As our neighbors to the north put away their gardening gloves, here in Northeast Florida, it is the perfect time to start a cool-weather garden. Fall is the best time to grow some bedding plants, bulbs, herbs and vegetables in Jacksonville, so take note of these great fall gardening tips.

According to the University of Florida’s Institute of Food and Agricultural Sciences, September is the best time to plant ageratum, celosia, zinnia or wax begonia in your beds for color into the fall. Better Homes and Gardens says ageratum is easy to grow and produces colorful powder-pufflike flowers. The web companion to the well-known gardening magazine also says argetum is rarely bothered by pests, so the flower is sure to provide a pretty blue bloom through the first frost. Texas A&M University tells us that celosia are easy to grow from seeds, but even easier to grow from seedlings purchased at nurseries or garden centers. Texas A&M also credits the celosia with being not only low maintenance, but also high impact. Zinnia, according to the Old Farmer’s Almanac, grow quickly from seeds. In red, pink, orange, yellow, purple, white or multicolor, zinnia come in a variety of colors to complement the paint or siding on any house. Wax begonias are native to India, according the University of Florida’s Center for Aquatic and Invasive Plants, but are used in landscapes as a bedding plant across the United States. Growing more than 24-inches wide and 18-inches tall, wax begonias appear as a mound of green leaves with white or pink flowers, making a perfect accent to any home.

The University of Florida’s Institute of Food and Agricultural Sciences also recommends planting bulbs such as Elephant’s ear, calla, daffodils or zephyr lilly in the fall. With large, heart-shaped leaves, Elephant’s Ear grows in slightly acidic soil that is partly shaded. Popular in floral arrangements, calla grows in full sun or partial shade and should be planted horizontally in containers or in a garden. Daffodils,  also known as narcissis, flowers in white, yellow or pink in full sun or partial shade.  While most commonly seen across the country in the spring, they grow nicely in the warm fall of Northeast Florida. Zephyr lillies take to full sun and bloom in a crocus-shaped flower.

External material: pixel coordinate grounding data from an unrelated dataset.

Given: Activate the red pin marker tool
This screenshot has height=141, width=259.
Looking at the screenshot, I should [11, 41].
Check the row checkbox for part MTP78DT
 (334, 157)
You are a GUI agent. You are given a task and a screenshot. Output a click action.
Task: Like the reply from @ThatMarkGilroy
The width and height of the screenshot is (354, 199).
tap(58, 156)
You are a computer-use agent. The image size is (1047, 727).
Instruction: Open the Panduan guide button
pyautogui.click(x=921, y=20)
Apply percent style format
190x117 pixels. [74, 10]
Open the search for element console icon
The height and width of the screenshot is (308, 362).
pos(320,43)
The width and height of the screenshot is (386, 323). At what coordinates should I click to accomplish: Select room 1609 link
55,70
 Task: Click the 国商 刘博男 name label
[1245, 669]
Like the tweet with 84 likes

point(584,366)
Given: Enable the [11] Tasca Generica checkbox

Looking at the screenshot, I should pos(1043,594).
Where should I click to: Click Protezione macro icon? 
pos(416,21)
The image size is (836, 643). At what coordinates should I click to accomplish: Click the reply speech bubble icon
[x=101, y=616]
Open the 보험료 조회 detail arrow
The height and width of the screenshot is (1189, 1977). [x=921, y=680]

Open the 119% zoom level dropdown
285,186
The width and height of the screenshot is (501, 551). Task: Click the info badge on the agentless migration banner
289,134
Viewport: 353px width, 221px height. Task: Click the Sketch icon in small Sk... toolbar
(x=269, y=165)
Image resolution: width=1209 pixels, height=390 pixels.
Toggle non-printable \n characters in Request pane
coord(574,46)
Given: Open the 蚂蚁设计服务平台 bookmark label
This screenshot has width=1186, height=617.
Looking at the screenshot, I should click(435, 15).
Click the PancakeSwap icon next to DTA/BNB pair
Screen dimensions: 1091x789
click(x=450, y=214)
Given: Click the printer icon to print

For gardeners who like to eat their bounty, fall is the time to plant a variety of herbs and vegetables. The University of Florida’s Institute for Food and Agricultural Sciences recommends Mexican tarragon, mint, rosemary, basil, radishes, carrots, cabbage and lettuce for autumn gardens. With an anise-like flavor, Mexican tarragon makes a great Bearnaise sauce or vinaigrette. Mint, commonly combined with chocolate like in this recipe for mint chocolate chip ice cream, is also a great addition to turkey breast or an orecchiette and pancetta pasta. While it may look like a sprig from an evergreen tree, rosemary helps to make a tasty chicken meal or roast leg of lamb. Basil is a staple spice in Italian homes, making an excellent pesto or caprese salad. Because they mature quickly, radishes can have multiple crops each season. Braised radishes are simple and tasty, while grilled radishes pair nicely with chicken. Glazed carrots are savory and nutritious. Carrots also make a great meal for babies or young children. Cabbage is a nutritious, hardy and leafy vegetable. Combined with corned beef, it makes an excellent meal. Lettuce is the ultimate base for any salad including the famed Caesar salad or the Cobb.

While you might be ready to give up on your garden as we head into cooler months, autumn is a great time enjoy the outdoors in Northeast Florida. Grab those shovels and get to planting for a fabulous pre-holiday harvest.